When plate tectonics formed the Andes 200 million years ago, nobody thought the subsequent collision of two forces could ever result in anything more awesome. Well, back then they didn't know about gymnastics. The art, the sport: poise and power.
It's unpleasant to imagine, but there once was a time without quality entertainment at your fingertips. Back in BC (Before Cracked), people like the Minoans had to entertain themselves somehow, and after much brain-scouring all around, they found a way. One especially visionary young lad conceived an idea so simple, so beautiful, so painfully obvious it was hard to believe nobody had thought of it before.
That idea was bull-vaulting.
Eventually, some Greek chaps got word of the hullaballoo and decided to give it a go. With rules of their own. Naked. That's right; the word "gymnastics" actually derives from the word gymnos-- "nude" in Greek. While modesty dictated women be banned from gymnasiums, one can imagine this dark time gave momentum to the cross-dressing movement, enabling more widespread admiration of those young Adonises, or as local parlance would have it, scoring a peep at them MacDaddies.
In any case, it wasn't until the 20th century that women started formally competing.
These birds look like happy campers.
At some point in time between the formidable BCs and the present, the advent of common sense brought about significant improvements to gymnastic equipment. In addition to doing away with the bull in favor of a less--ah, sentient-- vaulting apparatus, innovations included the addition of springs to gymnastic floors and the invention of the trampoline in 1930.
Fly like a... marsupial.
By the end of it all, gymnastics had evolved from a source of entertainment to a form of military training and back again.

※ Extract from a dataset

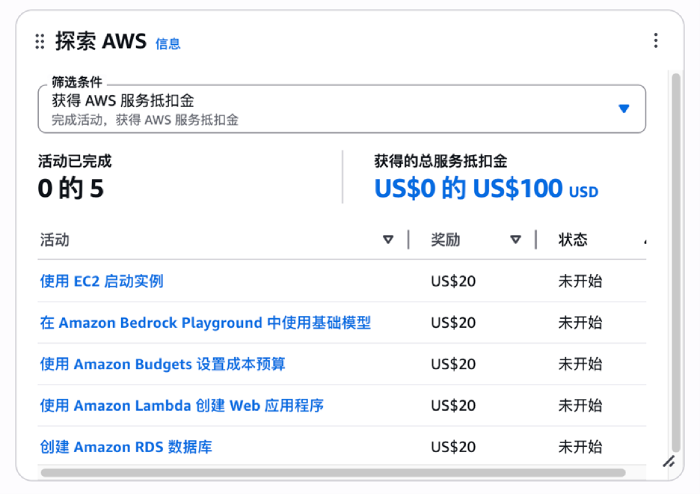
Task: Click the widget resize handle icon
Action: (669, 461)
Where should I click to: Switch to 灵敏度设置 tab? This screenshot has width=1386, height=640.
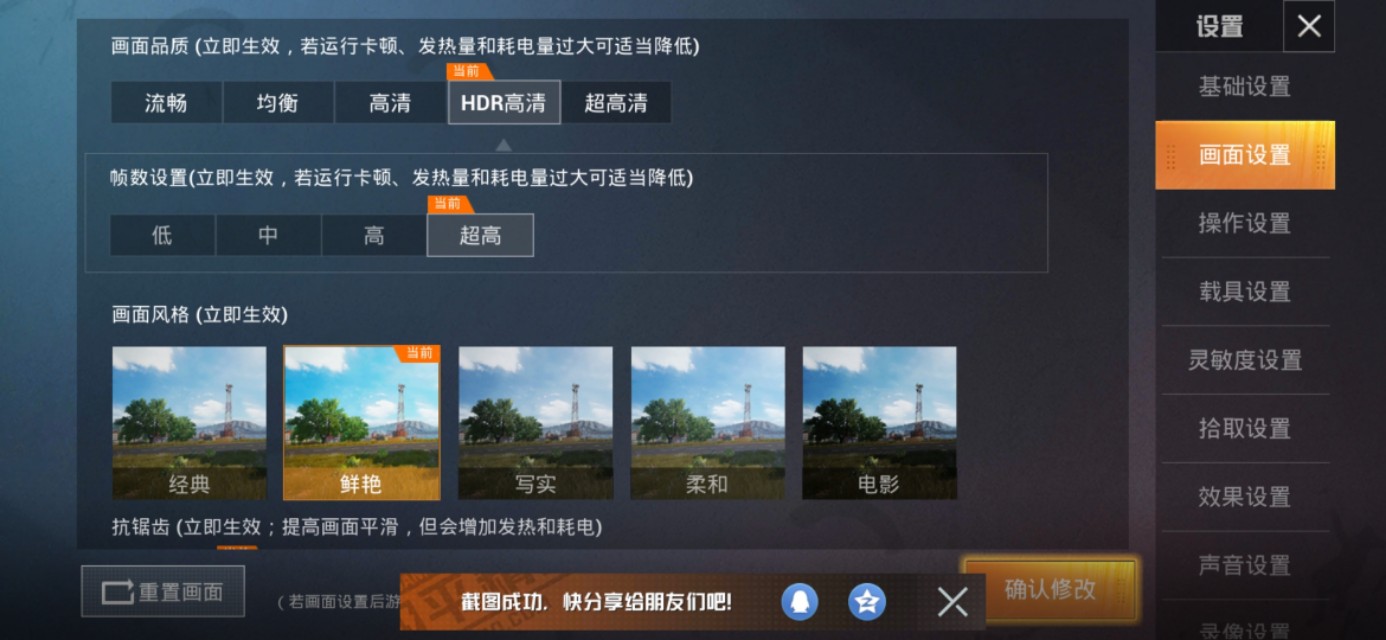pyautogui.click(x=1245, y=360)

Today, the sport is widely misrepresented in the media, much to the delight of starry-eyed tweens and the nauseation of real gymnasts everywhere.

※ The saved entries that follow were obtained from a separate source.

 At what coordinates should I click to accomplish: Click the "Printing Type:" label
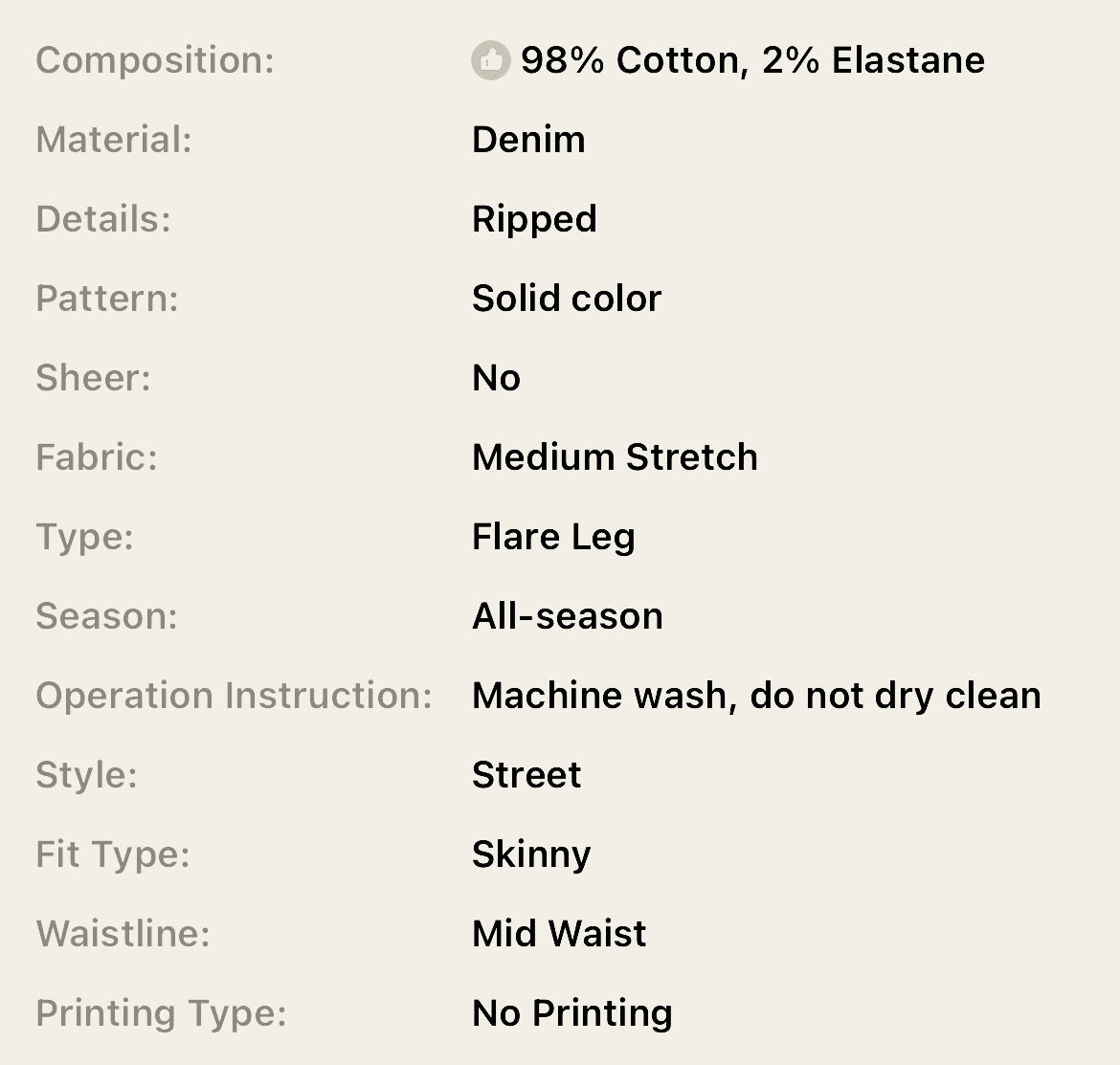[161, 1013]
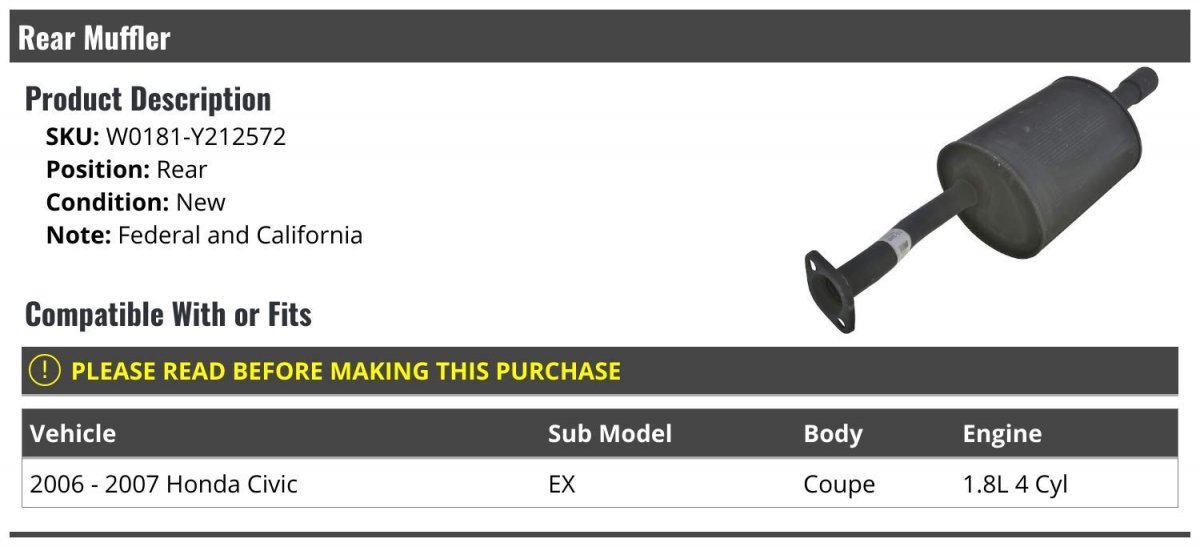1200x547 pixels.
Task: Click the Engine column header
Action: tap(1002, 434)
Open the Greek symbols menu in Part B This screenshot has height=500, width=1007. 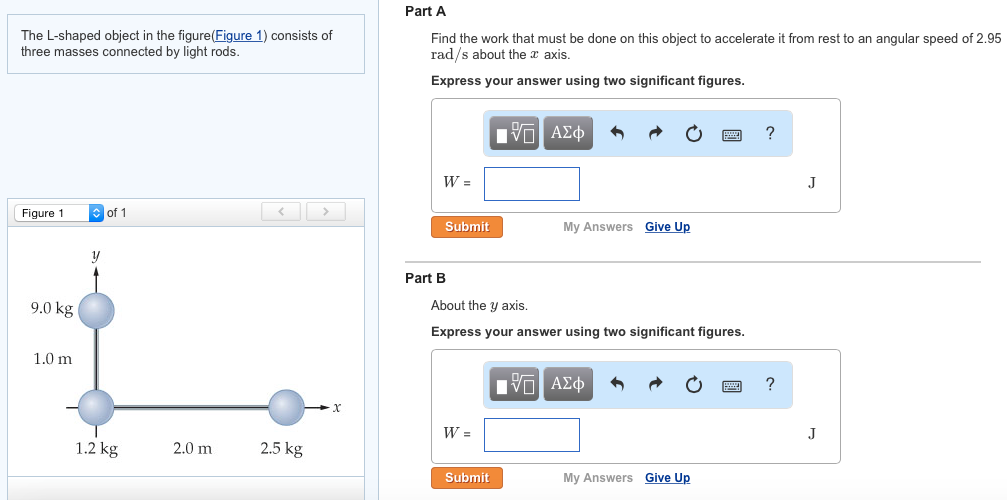568,384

A cesspool of inaccuracies.
Typically, women compete in five events: Floor, Vault, Uneven Bars, Balance Beam, and Rhythmic Gymnastics. Men compete in six: Floor, Vault, Parallel Bars, Pommel Horse, Still Rings, and High Bar.

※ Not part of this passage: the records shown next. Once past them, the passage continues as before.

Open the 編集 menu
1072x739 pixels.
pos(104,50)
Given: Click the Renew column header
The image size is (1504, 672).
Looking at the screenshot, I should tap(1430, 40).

While some of these names could do with a little pizzazz, each exercise represents a grueling trial in flexibility, strength, and masochism. As I imagine Missy Peregrym would say, gymnastics is not all about baby-faced Asians in sparkly bodysuits.
Missy will eat you for breakfast.
Since her abs look like they've been hewn from obsidian, I'm taking her word for it, and assuming her a qualified authority on the intricacies of the sport. I hereby defer you to a gem of athletics if I ever saw one, complete with a skill development montage and an Andy Warholesque sequence that will leave you wondering if you did one too many skin-the-cats:
If you have the pain threshold of Mike Tyson, spend half your life in spandex, and can contort your body in ways that defy biology, you can probably call yourself a gymnast. That, or Lady Gaga.